**PROBLEM DETAILS**
In the source excerpt on summarizing software artifacts, which two fields does Data-Driven Search-Based Software Engineering combine?

[Begin SOURCE EXCERPT]

An example of an anonymised student summary (left) linked to the content of related software artefacts (right).

To offer solutions in such cases, we employ a combination of methods from Data-Driven Search-Based Software Engineering (DSE)  [8]. DSE combines insights from Mining Software Repositories (MSR) and Search-based Software Engineering (SBSE). While MSR formulates software engineering problems as data mining problems, SBSE reformulates SE problems as optimisation problems and use meta-heuristic algorithms to solve them. Both MSR and SBSE share the common goal of providing insights to improve software engineering. In this present paper, we suggest to improve software engineering – in particular the creation of software development activities – by mining the created artefacts for summaries.

In recent years, several approaches have been developed to summarise software artefacts. Rastkar et al.  [12] summarised bug reports using a supervised machine learning method. Rigby et al.  [13] summarised code elements from Stack Overflow using four classifiers based on context, location, text type, tf-idf, and element type. Furthermore, Nazar et al.  [9] and Ying et al.  [18] utilised naive Bayes and support vector machine classifiers to generate summaries of code fragments taken from the official Eclipse FAQ. Interestingly, these techniques have mostly focused on summarising a single type of artefact, and they have not taken into consideration the production of summaries of content in a given time frame. To address these issues, we present a first framework to create multi-document summaries from heterogeneous software artefacts within a given time frame. In particular, we aim at an extractive approach, which generates a new summary from the relevant documents without creating new sentences  [10, 17].

The remainder of this paper is structured as follows. First, we describe the creation of the necessary gold-standard based on 503 human-written summaries in Sect. 2. In Sect. 3, we define the problem of summary-generation as an optimisation problem based on cosine-similarity and on 26 text-based metrics. In Sects. 4 and 5, we report on the results of our computational study and expert annotation of the results. We then discuss threats to validity in Sect. 6 and outline future work in Sect. 7.

2 Human-Written Summaries – Creation of a Gold Standard

To better understand what human-written summaries of time-windowed software development artefacts look like, it has been necessary to create our own gold standard. The basis of our gold standard is formed by a total of 503 summaries that were produced (mostly) on a weekly basis by 50 students over 14 weeks and for 14 (university-internal) GitHub projects. The students were working in teams of three or four on their capstone projects with clients from local industry toward a Bachelor degree (43 students in total) or with clients from academia toward their Masters degree (7 students in total). To ensure the usefulness of the students’ summaries, each of the students’ summaries was assessed as part of the student assessments during the particular semester. The summaries were anonymised before conducting this work to ensure confidentiality and anonymity of the students.

[End SOURCE EXCERPT]
[Begin GIVEN DATA]

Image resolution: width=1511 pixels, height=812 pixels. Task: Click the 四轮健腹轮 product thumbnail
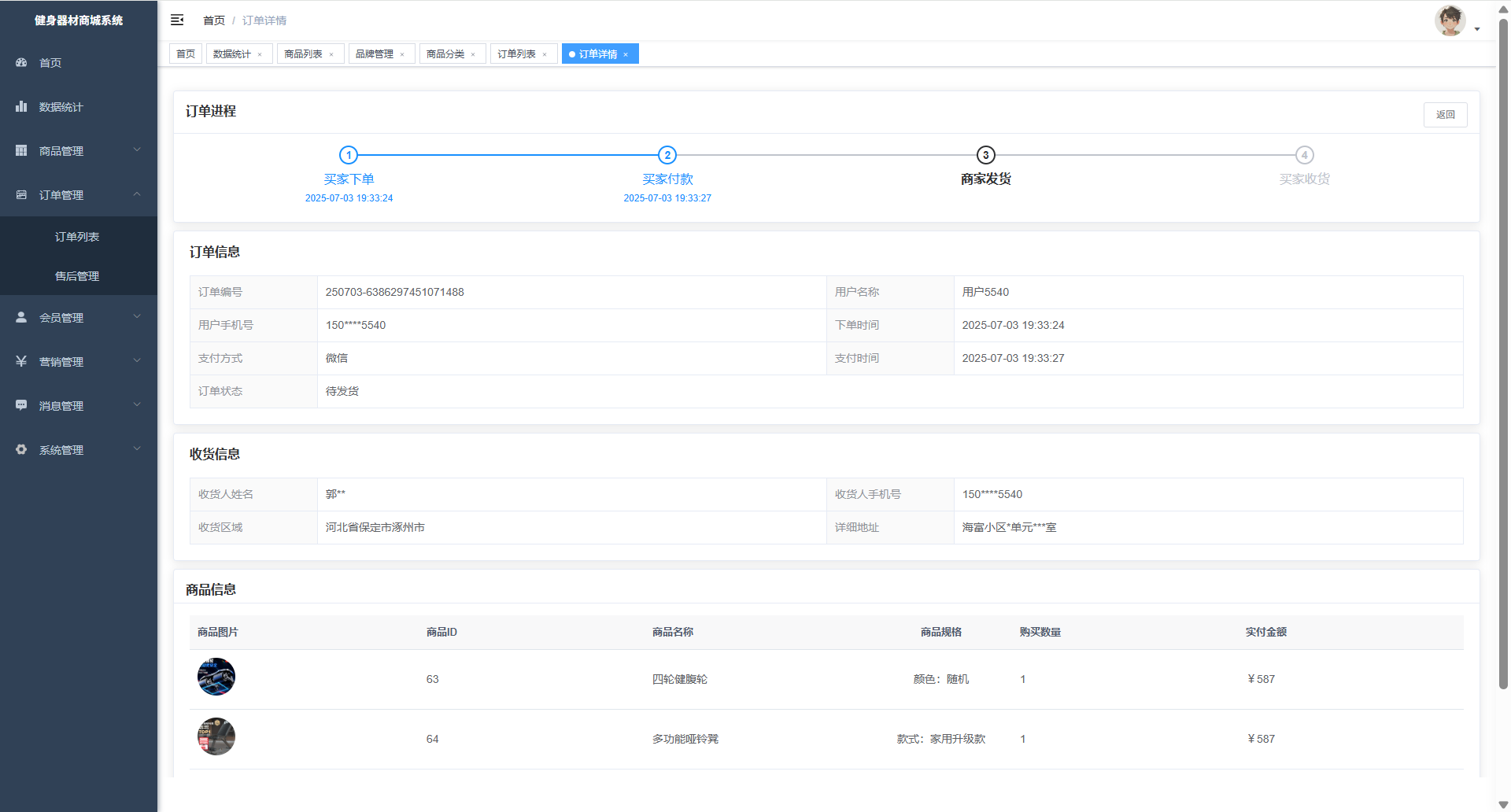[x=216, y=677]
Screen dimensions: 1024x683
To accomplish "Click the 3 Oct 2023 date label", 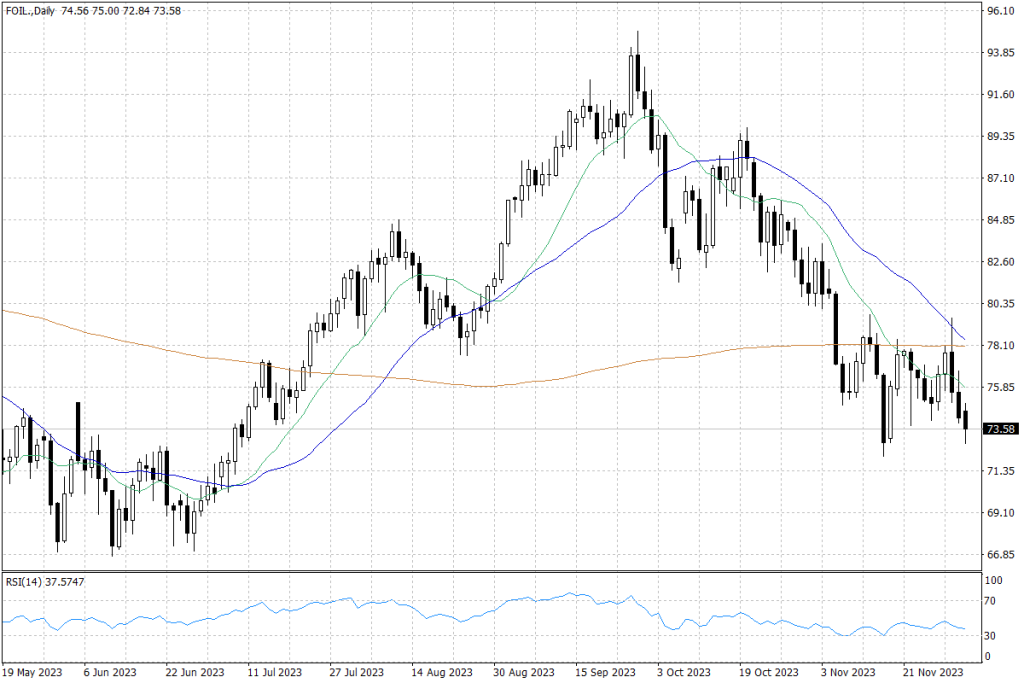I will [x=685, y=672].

[End GIVEN DATA]

**SOLUTION FOR THIS PROBLEM**
Mining Software Repositories (MSR) and Search-based Software Engineering (SBSE).